I am advised that sand recycling is done each year—of course it is—with sand pumping occurring at West Beach for three to four months over autumn and winter and then at Glenelg for three to four months over winter and spring. This scheduling is designed to minimise the impact that these essential operations have on the public's enjoyment of our beautiful beaches. The whole idea of pumping sand mixed with sea water to form a slurry through pipes, as I said, was to reduce the number of trucks traversing the beaches that the public use. It was never to replace them. It could not ever have been designed to replace them, not in a cost efficient way, anyway. And no-one said it did. It was always about reducing the trucking.

The honourable member opposite relaying without any critical thought the questions from the lower house shadow opposition member is just an example to him of being very, very careful of what that person passes up to him. His lack of understanding is understandable. The Hon. Mr Wade should be a little bit more critical in asking some questions about the questions he was being asked to ask of me.

The Adelaide Living Beaches strategy 2005-2025 is the South Australian government's long-term strategy for managing Adelaide's beaches. An important part of the strategy involves collecting sand from areas where it builds up—obviously—and using this sand to replenish areas of erosion. In accordance with the strategy, beach replenishment operations are occurring at West Beach in May and June of 2017. I am advised that the firm McConnell Dowell constructions is undertaking this work as part of a long-term contract.

Sand is being collected from the River Torrens outlet area and shifted by trucks along the beach to the Adelaide Shores dunes between the Adelaide Shores boat harbour and the West Beach Surf Life Saving Club. Trucks are moving sand instead of the sand pumping system that has been used in recent years. This has been an issue when we had that huge build-up of seagrass wrack at the Adelaide Shores harbour following the big storms in 2016.

Ultimately, if you are trying to make a slurry of sand and sea water, you can't do that with a resource that is choked up with seagrass wrack. It is a good reason to leave seagrass on the shore, of course; you want it to infiltrate into the sand, because in itself it is an important environment, I suppose, for the small critters that live on it and feed birds and other animal life. More importantly, physically by intertwining itself with the sand and becoming part of the structure of the beach, it absorbs the wave energy as it crashes onto the beach and holds down the sand loss. The more seagrass you leave on the beach to become covered by sand, the stronger and more resilient the beach will be when it is attacked by wave energy with winter storms.

The seawater intake for the sand pumping system is located in the Adelaide Shores harbour and, as I said, the seagrass rack could have caused damage to the pumping equipment. The sand carting work is expected to take approximately four to six weeks, I am advised, subject to weather conditions, and the use of trucks instead of the sand pumping system, of course, is evidence that we are very, very flexible in how we manage our Adelaide's Living Beaches strategy.

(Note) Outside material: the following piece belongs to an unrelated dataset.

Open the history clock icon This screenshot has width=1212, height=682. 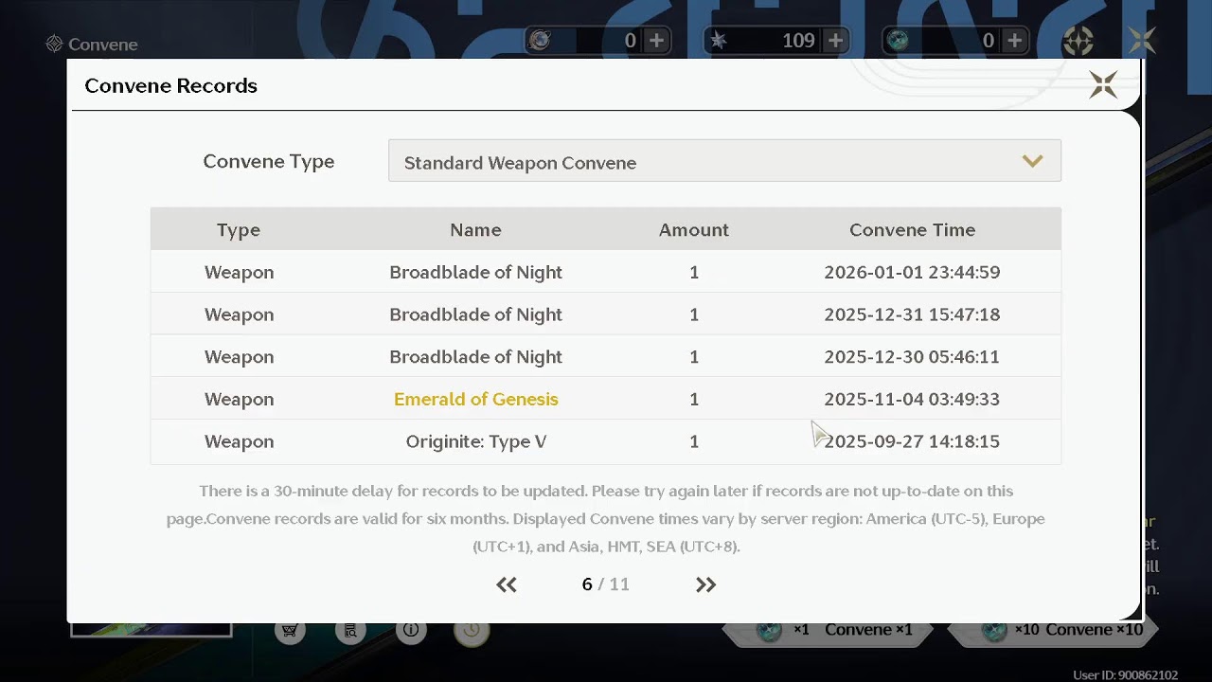[x=471, y=631]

Coastal conditions can be very variable from year to year—that is something that I think we all recognise. The Living Beaches strategy therefore adopts this flexibility and approach to coastal management. We utilise the tactics that we have at hand and the strategy in the most cost-effective way we possibly can on behalf of our taxpayers.

Both sand pumping and sand trucking will be used to manage the movement of sand along Adelaide's beaches into the future. I can say again that, whilst I can understand the member in the lower house not understanding this, I find it pretty offensive that in fact he would then try to utilise his ignorance for political advantage because it just shows—

The Hon. K.J. Maher: You've got to let them have something.

The Hon. I.K. HUNTER: They don't do their homework, Mr President. To then go on and confuse the public with baseless and inaccurate claims is a repudiation of the responsibility of being a shadow spokesperson and woe betide the state if they get into government.